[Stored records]
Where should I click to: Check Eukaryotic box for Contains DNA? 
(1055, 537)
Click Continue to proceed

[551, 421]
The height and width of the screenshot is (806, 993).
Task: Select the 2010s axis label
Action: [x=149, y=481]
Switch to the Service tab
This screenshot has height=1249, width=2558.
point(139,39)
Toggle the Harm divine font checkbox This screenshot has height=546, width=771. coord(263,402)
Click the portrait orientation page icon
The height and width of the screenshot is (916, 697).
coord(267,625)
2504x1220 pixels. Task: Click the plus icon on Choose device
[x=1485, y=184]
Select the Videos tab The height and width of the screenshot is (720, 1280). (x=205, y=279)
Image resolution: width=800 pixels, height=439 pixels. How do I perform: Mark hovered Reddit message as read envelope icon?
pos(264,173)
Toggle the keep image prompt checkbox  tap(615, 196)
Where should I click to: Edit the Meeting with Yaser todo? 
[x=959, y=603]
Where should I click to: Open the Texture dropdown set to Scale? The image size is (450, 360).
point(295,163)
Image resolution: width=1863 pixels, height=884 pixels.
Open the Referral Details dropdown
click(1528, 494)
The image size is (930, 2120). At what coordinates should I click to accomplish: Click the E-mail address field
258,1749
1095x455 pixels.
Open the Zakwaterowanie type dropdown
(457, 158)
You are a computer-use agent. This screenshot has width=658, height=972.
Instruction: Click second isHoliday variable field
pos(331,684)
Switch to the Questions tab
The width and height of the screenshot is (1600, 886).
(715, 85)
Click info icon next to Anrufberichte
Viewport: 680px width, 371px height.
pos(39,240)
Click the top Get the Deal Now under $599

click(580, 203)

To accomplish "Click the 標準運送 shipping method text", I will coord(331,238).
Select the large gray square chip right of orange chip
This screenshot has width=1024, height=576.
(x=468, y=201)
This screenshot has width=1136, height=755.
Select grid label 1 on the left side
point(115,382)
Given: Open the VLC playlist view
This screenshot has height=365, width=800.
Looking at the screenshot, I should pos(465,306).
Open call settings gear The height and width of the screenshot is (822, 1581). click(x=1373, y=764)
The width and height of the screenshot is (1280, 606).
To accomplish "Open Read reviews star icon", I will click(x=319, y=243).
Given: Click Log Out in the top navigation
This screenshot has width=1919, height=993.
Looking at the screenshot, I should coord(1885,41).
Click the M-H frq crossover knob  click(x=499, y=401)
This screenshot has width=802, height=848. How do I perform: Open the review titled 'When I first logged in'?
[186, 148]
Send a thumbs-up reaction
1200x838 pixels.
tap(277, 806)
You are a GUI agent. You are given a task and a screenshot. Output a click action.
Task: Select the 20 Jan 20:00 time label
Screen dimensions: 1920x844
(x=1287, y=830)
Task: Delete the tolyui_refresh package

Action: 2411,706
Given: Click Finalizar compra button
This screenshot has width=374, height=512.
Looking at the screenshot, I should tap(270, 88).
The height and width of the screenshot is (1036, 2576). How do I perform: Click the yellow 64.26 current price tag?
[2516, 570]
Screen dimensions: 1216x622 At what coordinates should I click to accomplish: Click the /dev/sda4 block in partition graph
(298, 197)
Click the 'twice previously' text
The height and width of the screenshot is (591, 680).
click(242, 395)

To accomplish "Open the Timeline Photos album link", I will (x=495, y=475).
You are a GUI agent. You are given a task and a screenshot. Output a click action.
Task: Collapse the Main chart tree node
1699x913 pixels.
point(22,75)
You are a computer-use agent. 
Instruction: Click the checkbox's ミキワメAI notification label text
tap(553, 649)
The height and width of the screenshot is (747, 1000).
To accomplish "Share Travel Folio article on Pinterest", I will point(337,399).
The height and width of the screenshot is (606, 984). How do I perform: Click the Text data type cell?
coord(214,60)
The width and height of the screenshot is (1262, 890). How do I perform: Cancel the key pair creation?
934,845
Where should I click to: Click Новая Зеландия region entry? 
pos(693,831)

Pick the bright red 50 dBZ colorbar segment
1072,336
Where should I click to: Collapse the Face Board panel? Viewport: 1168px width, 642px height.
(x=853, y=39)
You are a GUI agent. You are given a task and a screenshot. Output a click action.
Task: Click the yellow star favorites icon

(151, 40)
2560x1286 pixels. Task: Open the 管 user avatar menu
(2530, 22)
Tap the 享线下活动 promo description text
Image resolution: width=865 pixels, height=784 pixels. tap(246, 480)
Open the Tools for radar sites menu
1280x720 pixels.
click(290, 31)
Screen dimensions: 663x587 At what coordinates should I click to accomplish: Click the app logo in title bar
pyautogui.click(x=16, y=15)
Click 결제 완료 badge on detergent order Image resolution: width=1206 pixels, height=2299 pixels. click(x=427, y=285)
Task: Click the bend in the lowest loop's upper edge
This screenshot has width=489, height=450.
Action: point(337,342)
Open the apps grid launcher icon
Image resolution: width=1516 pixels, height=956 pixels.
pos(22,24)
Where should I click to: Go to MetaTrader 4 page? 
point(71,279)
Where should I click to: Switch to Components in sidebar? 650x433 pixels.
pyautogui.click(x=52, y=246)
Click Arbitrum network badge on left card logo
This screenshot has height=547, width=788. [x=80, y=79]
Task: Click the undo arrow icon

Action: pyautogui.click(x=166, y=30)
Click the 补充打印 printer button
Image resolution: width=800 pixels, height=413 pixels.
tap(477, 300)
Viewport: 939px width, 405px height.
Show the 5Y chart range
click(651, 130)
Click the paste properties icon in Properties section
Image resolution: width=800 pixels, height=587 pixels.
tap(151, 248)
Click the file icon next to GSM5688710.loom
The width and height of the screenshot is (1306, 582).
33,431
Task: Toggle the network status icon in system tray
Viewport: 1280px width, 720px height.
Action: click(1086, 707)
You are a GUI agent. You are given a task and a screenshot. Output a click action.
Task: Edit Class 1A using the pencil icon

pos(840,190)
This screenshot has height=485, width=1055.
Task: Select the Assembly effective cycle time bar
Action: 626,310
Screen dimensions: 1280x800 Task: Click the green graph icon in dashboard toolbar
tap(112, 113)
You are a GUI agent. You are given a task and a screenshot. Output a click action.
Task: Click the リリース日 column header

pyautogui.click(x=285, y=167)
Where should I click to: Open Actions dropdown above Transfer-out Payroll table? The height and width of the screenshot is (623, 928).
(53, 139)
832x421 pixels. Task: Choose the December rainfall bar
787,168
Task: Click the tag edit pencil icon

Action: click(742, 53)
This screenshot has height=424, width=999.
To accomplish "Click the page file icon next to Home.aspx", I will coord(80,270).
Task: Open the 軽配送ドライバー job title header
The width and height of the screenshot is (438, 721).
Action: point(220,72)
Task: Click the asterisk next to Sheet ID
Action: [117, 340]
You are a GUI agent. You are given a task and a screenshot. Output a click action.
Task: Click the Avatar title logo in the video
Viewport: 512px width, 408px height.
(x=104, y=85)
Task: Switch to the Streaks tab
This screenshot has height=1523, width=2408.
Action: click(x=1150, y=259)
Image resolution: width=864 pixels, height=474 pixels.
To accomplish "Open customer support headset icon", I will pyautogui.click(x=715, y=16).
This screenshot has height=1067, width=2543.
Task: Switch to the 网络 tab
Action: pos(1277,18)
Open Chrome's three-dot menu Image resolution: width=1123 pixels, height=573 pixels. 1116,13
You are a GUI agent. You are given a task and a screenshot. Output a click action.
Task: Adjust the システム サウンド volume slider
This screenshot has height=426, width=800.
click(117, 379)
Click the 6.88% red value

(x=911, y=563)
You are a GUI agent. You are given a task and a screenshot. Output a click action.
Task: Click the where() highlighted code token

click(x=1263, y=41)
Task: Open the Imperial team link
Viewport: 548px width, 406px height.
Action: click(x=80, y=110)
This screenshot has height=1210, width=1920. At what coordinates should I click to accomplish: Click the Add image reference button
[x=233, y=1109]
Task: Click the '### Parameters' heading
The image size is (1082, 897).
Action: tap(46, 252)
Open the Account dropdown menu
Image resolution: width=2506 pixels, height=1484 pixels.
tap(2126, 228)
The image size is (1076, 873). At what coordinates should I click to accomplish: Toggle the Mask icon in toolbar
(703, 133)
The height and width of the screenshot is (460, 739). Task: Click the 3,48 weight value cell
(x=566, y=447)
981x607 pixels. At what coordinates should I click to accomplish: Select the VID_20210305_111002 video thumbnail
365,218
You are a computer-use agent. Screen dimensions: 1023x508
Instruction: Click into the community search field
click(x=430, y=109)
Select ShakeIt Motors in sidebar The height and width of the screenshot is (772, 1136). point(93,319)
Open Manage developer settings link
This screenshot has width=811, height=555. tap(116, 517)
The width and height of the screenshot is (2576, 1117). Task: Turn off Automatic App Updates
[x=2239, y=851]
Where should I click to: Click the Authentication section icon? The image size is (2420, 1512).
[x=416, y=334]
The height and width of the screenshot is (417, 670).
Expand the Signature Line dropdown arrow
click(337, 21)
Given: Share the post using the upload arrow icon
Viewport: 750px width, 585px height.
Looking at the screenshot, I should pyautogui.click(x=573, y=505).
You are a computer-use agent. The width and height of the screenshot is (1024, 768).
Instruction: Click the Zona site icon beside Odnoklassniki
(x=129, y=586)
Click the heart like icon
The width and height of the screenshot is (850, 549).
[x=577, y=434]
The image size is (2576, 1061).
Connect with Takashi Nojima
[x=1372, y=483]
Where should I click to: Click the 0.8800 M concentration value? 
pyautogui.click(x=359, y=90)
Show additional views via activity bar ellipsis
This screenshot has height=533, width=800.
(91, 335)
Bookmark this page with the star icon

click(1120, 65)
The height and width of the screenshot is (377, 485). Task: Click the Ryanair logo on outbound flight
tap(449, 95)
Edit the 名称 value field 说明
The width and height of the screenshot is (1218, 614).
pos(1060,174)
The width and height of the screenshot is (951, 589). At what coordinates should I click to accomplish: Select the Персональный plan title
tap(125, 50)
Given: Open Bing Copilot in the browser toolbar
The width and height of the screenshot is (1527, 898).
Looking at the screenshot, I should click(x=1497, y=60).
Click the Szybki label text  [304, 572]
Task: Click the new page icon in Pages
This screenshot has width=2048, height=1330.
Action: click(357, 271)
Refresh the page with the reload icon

- TO BE DONE -
Starting at the line that contains "The height and width of the screenshot is (1036, 2576)." and ending with the line that contains "coord(214,60)", write out those items as a numbered list and omit any blank lines.

- FINAL RESULT -
1. The height and width of the screenshot is (1036, 2576). How do I perform: Click the yellow 64.26 current price tag?
2. [2516, 570]
3. Screen dimensions: 1216x622 At what coordinates should I click to accomplish: Click the /dev/sda4 block in partition graph
4. (298, 197)
5. Click the 'twice previously' text
6. The height and width of the screenshot is (591, 680).
7. click(242, 395)
8. To accomplish "Open the Timeline Photos album link", I will (x=495, y=475).
9. You are a GUI agent. You are given a task and a screenshot. Output a click action.
10. Task: Collapse the Main chart tree node
11. 1699x913 pixels.
12. point(22,75)
13. You are a computer-use agent. 
14. Instruction: Click the checkbox's ミキワメAI notification label text
15. tap(553, 649)
16. The height and width of the screenshot is (747, 1000).
17. To accomplish "Share Travel Folio article on Pinterest", I will point(337,399).
18. The height and width of the screenshot is (606, 984). How do I perform: Click the Text data type cell?
19. coord(214,60)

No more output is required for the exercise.